The script is not only largely dependent on tired cliches, but it tends to rush through the series of events without ever explaining anything.

Stop me if you’ve heard this one before, but the leading male is a forever-single, shameless flirt that knows his way around the ladies and is a scoundrel. While that is terribly cliche in and of itself, the film only develops this aspect of our male lead once, when he’s flirting with two girls on a boat (complete with cringe-worthy dialogue). Then his womanizing ways are never demonstrated again. It’s like they completely forgot that it was a thing. Did the script-writers really think a prominent character trait, that’s referenced by other characters later in the movie, can be established with just one 45-second scene?

And stop me if you’ve heard this one before, but the leading female is a serious type with a nice doctor boyfriend, and she finds our lead male’s chauvinistic ways insufferable. Again, not only have I seen this a hundred times in better movies, but she goes from that to having sex-eyes for our lead male in about ten minutes of screen time.

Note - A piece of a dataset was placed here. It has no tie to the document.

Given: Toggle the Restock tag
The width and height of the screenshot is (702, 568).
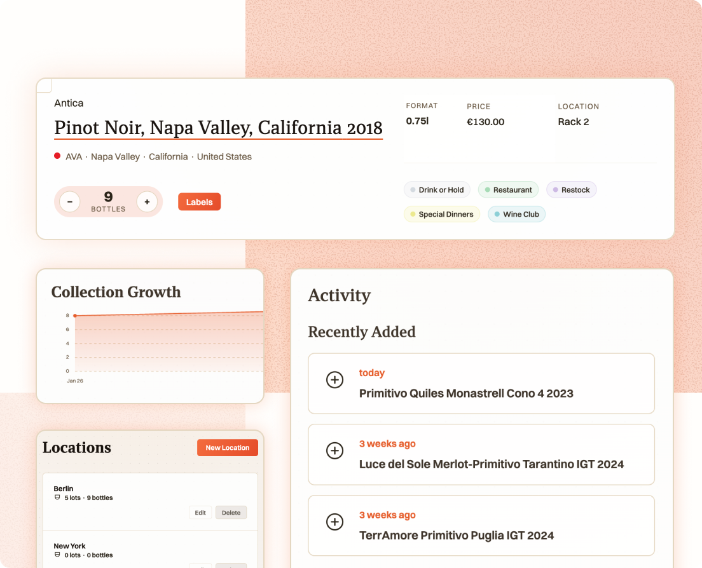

It’s like the movie just assumes that you’ll accept things they tell you and not actually try developing real characters. This movie doesn’t create real characters; instead, it creates walking tropes in a poorly paced romance film.


Because of this, the two leads had no chemistry with each other. When they get on each other’s nerves, it feels like the script is obligating them to do so, and not actually portraying real emotions on screen. When they’re falling in love, I constantly asked myself “Whyyyy? What exactly do you see in this guy that makes you wanna cheat on your doctor boyfriend with him? What exactly do you see in this girl that makes you want to stop living the bachelor life?” Their… cute… thing between each other is that they get on each other’s nerves or something. Every time they mention that, I rolled my eyes.



Travis, the leading male, was extremely unlikable. I never felt for his cares or struggles once. Gabby, the leading female, aside from one or two solid scenes, seems like she’s forcing her way through all the bad dialogue and directions.


There was this one scene in the movie where the two are on a date, and they start talking about their belief, or lack thereof, in God. I sank to my chair because the script had demonstrated their inability to handle anything correctly so far. Travis says something to the effect of “I believe in love-and-family-or-something”, to which Gabby replies, “I believe in some unnamed higher power because stars-and-moon-are-so-complex.” The movie pretended like this was some great conversation between the two, and all I could think was, “Great, those were practically the two most boring answers you could ever give to that question.”


There were a couple of scenes that tugged at my heart strings, one of them at the end because of something really touching Gabby says, but considering the rest of the movie was garbage, I can’t imagine sitting through this crap-fest again just for those two or three scenes.


Anyway, if you just want to see a movie where two people fall in love and don’t care about how the story develops, go see this movie. There were two older women who watched this movie with me, and they started tearing up during the….. sentimental scenes… so I know this movie will have appeal to the sappy love movie audience. However, there was close to nothing I found great about The Choice, and I’m giving this movie a 3 out of 10.